Predatory publishing has unfortunately become a big business for con artists. In the realm of journal publishing, predatory publishers have sadly been prominent for years now. The need for scholars to publish regularly and quickly has led to numerous scam journal societies popping up offering publication but at a fee. The number of predatory publishers increased dramatically during the COVID-19 era. These predatory journals promote articles with inaccurate research and articles without peer review. Reputable authors have fallen prey to predatory journals due to the promise of quick publication. Predatory publishers are now expanding and targeting not just journals, but also the book industry.

The rise of Open Access (OA) publishing has given a major opening for predatory publishers to target susceptible victims. Many reputable OA book publishers come with author processing charges (APCs) upon acceptance and publication in order to pay for essential processing services involving peer review and composition costs. Predatory publishers use this to their advantage by charging similar fees but not providing any of the peer review services that the fees are supposed to cover. Due to the similarity in fees being charged, it becomes quite difficult for authors, especially early career researchers, to distinguish between legitimate publishers and those that are scams.
To assist authors, publishers and professionals have worked to create ways to assist researchers when deciding where to publish. The website Think. Check. Submit is a site that offers authors numerous checklists and tools to determine which publishers are trusted and which are predatory. For book authors, their checklist for books and chapters is particularly helpful as it can help authors to find information on publisher websites about the offering of services to authors such as indexing and archiving, which most predatory publishers do not offer. It also provides a list of societies and ethics groups with which most reputable journals are partnered. This checklist along with most others on the Think. Check. Submit website is currently available in 27 different languages to help authors on a global scale.
As most predatory publishers dangle the promise of open access publishing as an enticement for potential authors, the Directory of Open Access Books (DOAB) is another helpful resource for authors. Per their website, “DOAB is a community-driven discovery service that indexes and provides access to scholarly, peer-reviewed open access books and helps users to find trusted open access book publishers. All DOAB services are free of
charge and all data is freely available.” DOAB’s website is searchable by book title, publisher, subject matter, and language allowing authors to search for a publisher to determine whether a publishing company has properly indexed titles, which can go a long way in helping to avoid illegitimate publishing groups.
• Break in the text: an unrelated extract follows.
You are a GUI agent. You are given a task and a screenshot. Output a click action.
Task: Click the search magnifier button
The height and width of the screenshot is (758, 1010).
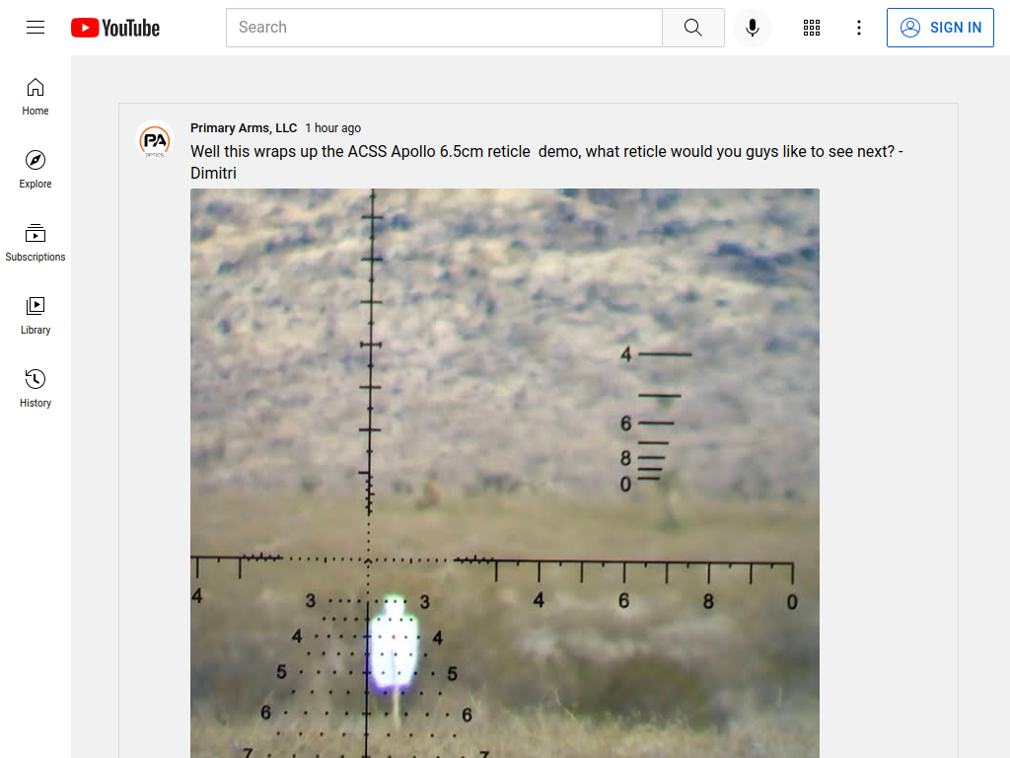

DOAB is rigorous in the way in which they index books in their directory. Every book to be included in the directory must carry an open license and have undergone external peer review. Additionally, all books must be in a prescribed definition of a long-form academic format (i.e., a monograph, edited collection, or book chapter). DOAB website also has specific criteria for the peer review processing of books, and the editorial and peer review process of the journal must be clearly stated on their website and a process for handling conflicts of interest must also be outlined on the publisher’s website.
DOAB’s job has not been easy as OA book publishing has grown dramatically in the last decade. The OA book market is particularly large in Europe, North America, and Latin America. As a result of the growing number of OA books flooding the scholarly publishing market, the group has moved toward a model of targeting book publishers and publishing societies for evaluation instead of evaluating individual published books for their directory. This is designed to maintain the platform’s sustainability.
The rise of OA publishing has opened up a Pandora’s Box regarding predatory publishing. While we have seen numerous predatory groups scam authors and researchers out of money with the promise of reputable publication only to provide no indexing and archiving, there are a growing number of groups working to help authors identify legitimate publishers for the submission of their work. Book publishing must be thought of in the same way as journal publishing and scam publishers need to be sniffed out in both in order to maintain academic integrity.